== 本文 ==
------------------------------------------------------------
全国から30組が出品した「樹の一脚展」。人間国宝、著名な木工家、椅子の名手たちがいる中で、私は生木で作るグリーンウッドワーカー。1人だけ素人っぽく見えたらどうしよう。恥ずかしくないものにしないと。緊張の中で椅子づくりをスタートさせました。

当初考えていたのは、森の生命感が伝わるものにしたいということ。だからまず材料が提供される埼玉県三富地域の森を歩き、そこでイメージを膨らまそうと思っていたのです。しかし、緊急事態宣言のために県外への移動が禁止になり、材料は埼玉の木こりの方から送っていただくことに。電話でどんな樹が育っているのかお聞きして、なるべく細いものをとお願いして伐っていただいたのが写真の3本、リョウブ、アオハダ、ムクノキです。下の2本は直径125mmほどでした。樹皮をきれいに洗って届けてくださり、包みを開けたときに感激したのを覚えています。

3本の小径丸太

岐阜に届いた3本の丸太。上からリョウブ、アオハダ、ムクノキ。
------------------------------------------------------------
== 表示データ ==
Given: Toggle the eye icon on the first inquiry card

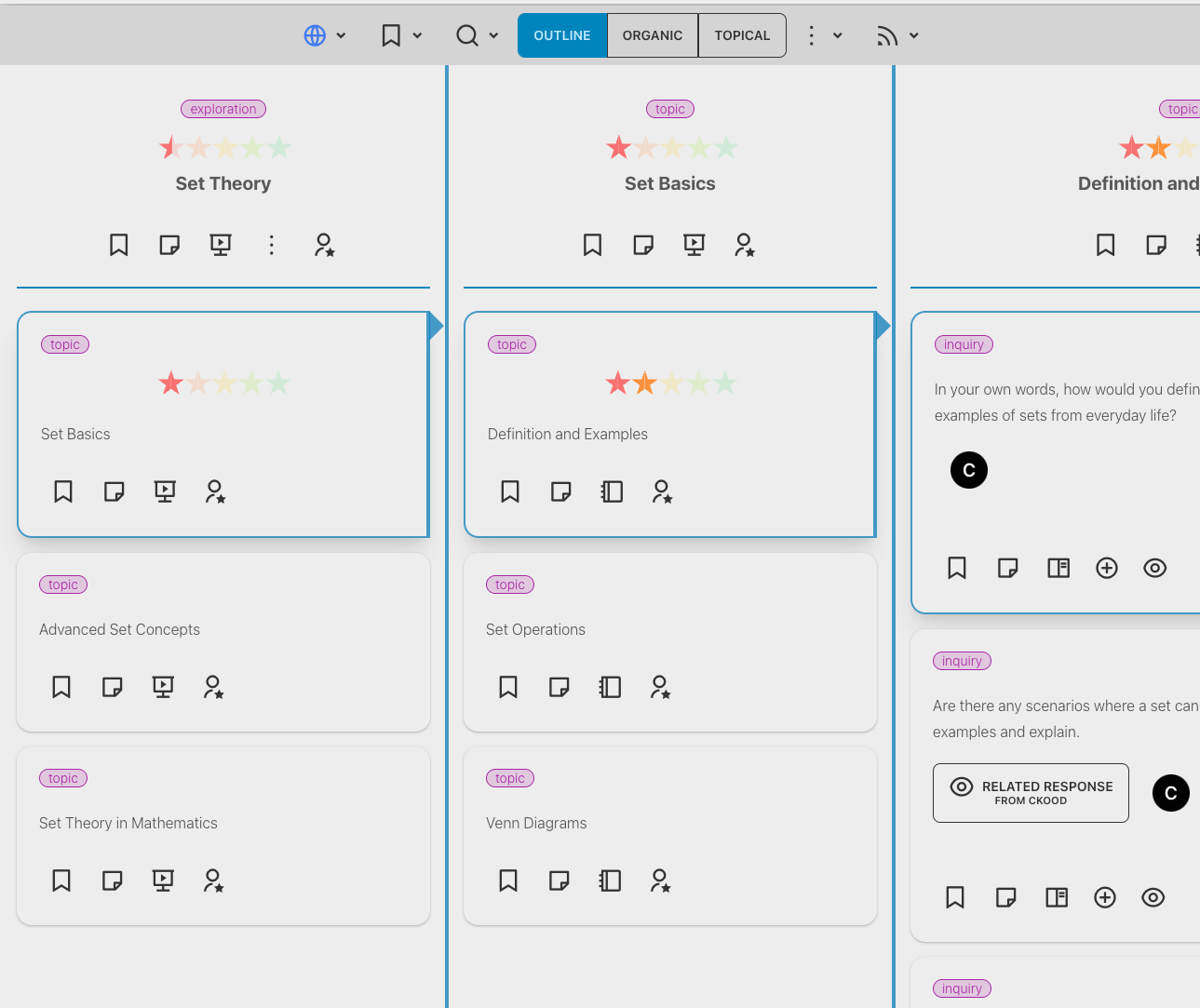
------------------------------------------------------------
== 実施事項 ==
1. 椅子づくりの本文によると、材料として届いた3本の木の種類は何か答えよ。
2. 椅子づくりの本文を、最後の文の後から書き進めよ。

== 解答一覧 ==
1. リョウブ、アオハダ、ムクノキの3本である。

2.
この写真を撮ったのが1月17日、納品の13日前(焦!)。丸太を前にして、さてどう料理しようかと考えること1時間あまり。ふと、真ん中の丸太の曲がり具合が椅子の後脚のように見えてきたのです。そこで以前グリーンウッドワークで作った椅子を丸太に重ねてみました。

以前作った椅子を丸太に重ねてみる。

以前作った椅子を丸太に重ねてみる。

おぉ、椅子の脚に見えてきたぞ。ここで普段のグリーンウッドワークなら、斧で割って加工していきます。でもアオハダという木は以前使ったことがあるのですが、繊維に沿って割れなかったのです。しかも今回与えられた材料はこれだけで、失敗ができません。安全策を取り、バンドソーを使うことにしました。「生木を手道具で加工する」というグリーンウッドワークの教義(笑)に厳密には則っていないかもしれませんが、そこはバランスですよね。

アオハダをバンドソーで挽く(切断する)

アオハダをバンドソーで挽く。緊張のとき。

まずは左右対称になる位置で半分に、さらに木の形に沿って半分にバンドソーで挽きました。なかなか良い形です。下の写真の中央2本を後脚、両端2本を前脚にする想定です。

木の形に沿って4本に挽き割ったところ

木の形に沿って4本に挽き割ったところ。

挽いたばかりの4本を椅子に沿わせて立ててみました。おっ、いい感じ!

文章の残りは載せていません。